En poco más de dos meses, el gobernador Daniel Scioli deberá definir la cobertura de un cargo clave, de fuerte peso institucional para la marcha de la administración bonaerense. Concretamente, tendrá que resolver quién será el encargado de conducir la Agencia de Recaudación (Arba) por los próximos cuatro años.
Los trascendidos sobre Di Bella llegan en momentos en que está por vencer su mandato al frente de Arba. De acuerdo a la ley de creación del organismo, el cargo de director ejecutivo -el más alto eslabón jerárquico- debe ser designado por el Ejecutivo. Pero el dato más relevante es que la duración del mandato es de cuatro años. Y si bien Di Bella asumió hace casi dos años, se computa el inicio de su gestión desde el 10 de diciembre de 2008.
Otro párrafo del articulado de la ley aclara un poco más esta situación. “Cuando por cualquier motivo se produjere la vacancia del cargo antes del vencimiento de su mandato, la designación de su reemplazante se hará por el término que reste hasta la finalización del mandato inconcluso”, señala la ley 13.766 que dio vida a Arba.
En rigor, el primer director ejecutivo de la Agencia de Recaudación fue Santiago Montoya. Después de un poco más de un año en el cargo y luego de una serie de críticas lanzadas al kirchnerismo, Scioli le pidió la renuncia y ubicó en su lugar a su contador de confianza, Rafael Perelmiter.
En diciembre de 2010, Perelmiter dejó la vacante por su pase al Banco Provincia y fue así que llegó al cargo Di Bella.

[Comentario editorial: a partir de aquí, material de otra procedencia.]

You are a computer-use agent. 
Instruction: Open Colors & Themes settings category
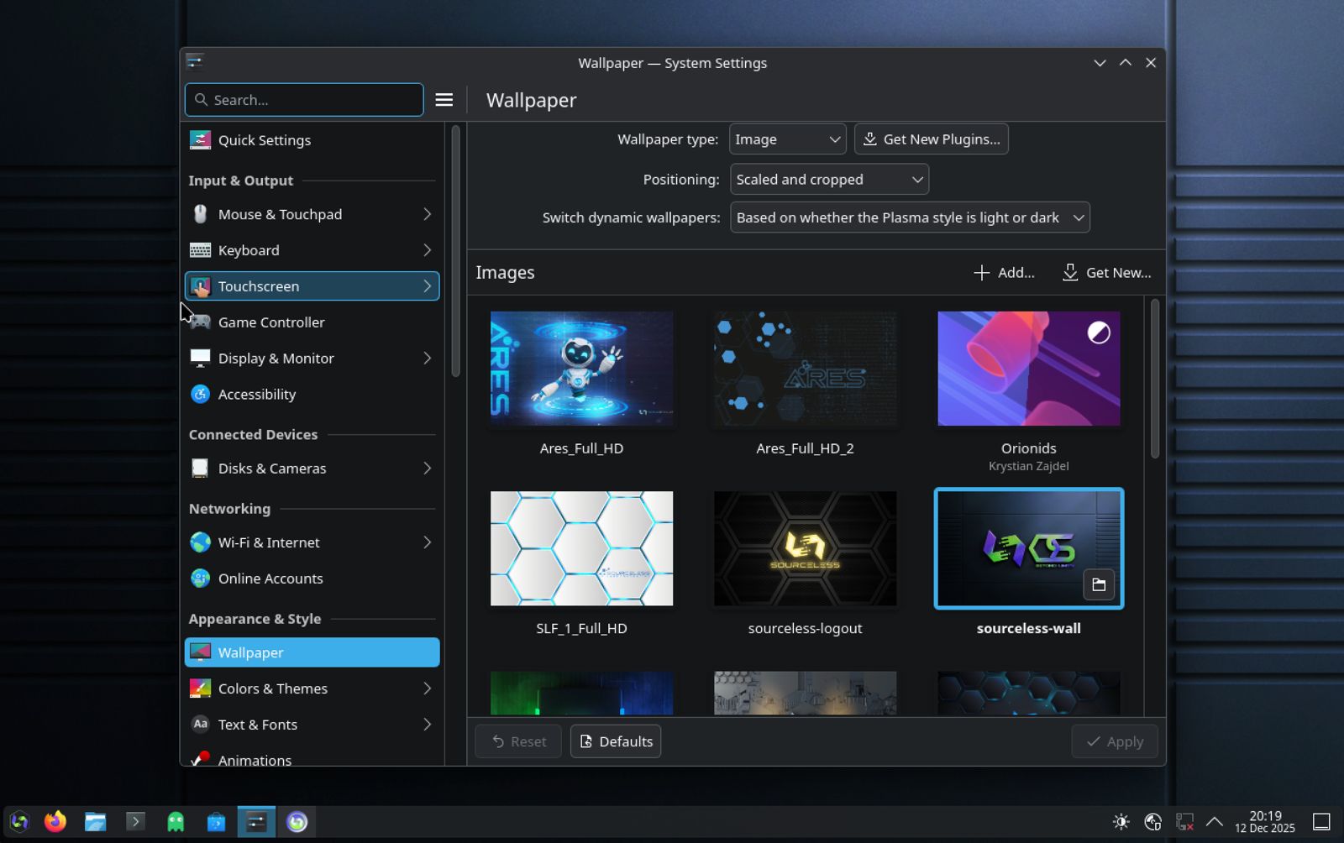point(312,689)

A fines del año pasado, cuando Scioli dispuso una renovación de su gabinete, el cargo que hoy ostenta Di Bella quedó en el medio de las miradas. En aquél momento se supo de la existencia de una embestida proveniente de la Legislatura para ubicar en ese cargo estratégico a un diputado provincial que culminaba su mandato. Pero finalmente el Gobernador optó por la continuidad del economista.
En poco tiempo más tendrá que volver a decidir.